El síndrome de taquicardia postural ortostática, comúnmente conocido como POTS, es un trastorno del sistema nervioso autónomo que provoca que aumente el ritmo cardíaco de forma exagerada cuando la persona se pone de pie. Esto genera mareos, palpitaciones, fatiga o niebla mental. Se debe resaltar que actualmente no hay un tratamiento farmacológico específico y las opciones siguen siendo muy limitadas destacando el uso de la ivabradina o el propranolol. Esto se debe también a los pocos ensayos que se han realizado sobre esta enfermedad.

Uno de los ensayos (JACC) realizado por Uppal et al. Contó con la participación de 40 pacientes, todas mujeres de unos 33 años. Se les administró en orden aleatorio ivabradina 5 mg cada 12 horas, propranolol 10 mg cada 6 horas y placebo durante cuatro semanas con una semana de lavado entre fases. Tras cada periodo se les realizó un análisis de 10 minutos para medir parámetros de frecuencia cardiaca, presión arterial, parámetros hemodinámicos, Holter de 24 horas y realizar un cuestionario sobre cómo había cambiado su calidad de vida y su preferencia terapéutica. El objetivo principal del estudio era ver la variación de la frecuencia cardiaca cuando las pacientes se ponían de pie.

Los resultados fueron claros, ambos tratamientos (ivabradina y propranolol) demostraron una reducción en la respuesta cronotrópica frente a las pacientes que tuvieron el tratamiento placebo.

Un dato relevante sobre la preferencia del uso entre fármacos es que, por el diseño del estudio, no se puede establecer una clara preferencia. Aunque se tengan en cuenta los testimonios de las pacientes, no hubo una diferencia significativa, ya que la ivabradina presentó un 59 % y el propranolol un 41 %. Pero esta ausencia de preferencia no debe interpretarse como una equivalencia entre fármacos dado que el estudio se hizo con una población muy pequeña y hubo abandonos por síntomas no manejables. Esto último deja de manifiesto un posible sesgo de selección.

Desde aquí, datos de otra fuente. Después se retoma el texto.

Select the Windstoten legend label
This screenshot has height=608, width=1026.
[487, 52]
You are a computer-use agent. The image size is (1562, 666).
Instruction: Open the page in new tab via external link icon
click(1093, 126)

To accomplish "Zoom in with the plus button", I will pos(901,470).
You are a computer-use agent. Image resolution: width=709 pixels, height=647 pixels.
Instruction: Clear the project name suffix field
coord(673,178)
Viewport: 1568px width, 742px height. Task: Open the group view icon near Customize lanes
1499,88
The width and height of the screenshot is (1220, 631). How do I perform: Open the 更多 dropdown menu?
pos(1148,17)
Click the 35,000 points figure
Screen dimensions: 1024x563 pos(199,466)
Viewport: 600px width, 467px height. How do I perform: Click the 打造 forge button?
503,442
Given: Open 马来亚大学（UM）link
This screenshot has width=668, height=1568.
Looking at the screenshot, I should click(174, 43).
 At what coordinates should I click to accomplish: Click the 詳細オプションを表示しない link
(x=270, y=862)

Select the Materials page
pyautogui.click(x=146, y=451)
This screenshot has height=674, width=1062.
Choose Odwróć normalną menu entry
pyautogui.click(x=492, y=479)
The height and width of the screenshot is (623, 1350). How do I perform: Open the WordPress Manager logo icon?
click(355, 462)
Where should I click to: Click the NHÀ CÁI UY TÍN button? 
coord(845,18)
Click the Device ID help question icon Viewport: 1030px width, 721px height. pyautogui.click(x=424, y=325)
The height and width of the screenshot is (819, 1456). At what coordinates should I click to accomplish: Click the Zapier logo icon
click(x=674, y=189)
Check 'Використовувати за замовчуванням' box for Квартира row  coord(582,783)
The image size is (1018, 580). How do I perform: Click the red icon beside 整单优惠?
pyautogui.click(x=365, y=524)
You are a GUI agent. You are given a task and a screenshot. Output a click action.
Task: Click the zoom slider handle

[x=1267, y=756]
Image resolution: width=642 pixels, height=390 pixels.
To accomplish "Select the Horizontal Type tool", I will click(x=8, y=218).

También es importante conocer la diferencia entre presentar una frecuencia cardiaca correcta y que los factores hemodinámicos sean normales. Se ha destacado que existe una disociación entre la disminución de la frecuencia cardiaca y la mejoría de los síntomas.

Los fármacos responden distinto frente a cada paciente y además estos no siempre presentan las mismas necesidades. Se ha comprobado que la ivabradina aumentó la presión sistólica, por lo cual sería interesante administrárselo a aquellos con números bajos, pero justamente este perfil de paciente fue excluido del estudio. Otro punto a tener en cuenta es que existen personas en las que la taquicardia compensa un volumen sistólico reducido. Por todo esto se hace hincapié en la importancia de una atención médica individualizada.

Toda esta investigación pone en evidencia lo importante que es el estudio y la profundización en esta enfermedad y muestra la posibilidad de ensayar con los dos fármacos para encontrar el perfil de paciente adecuado.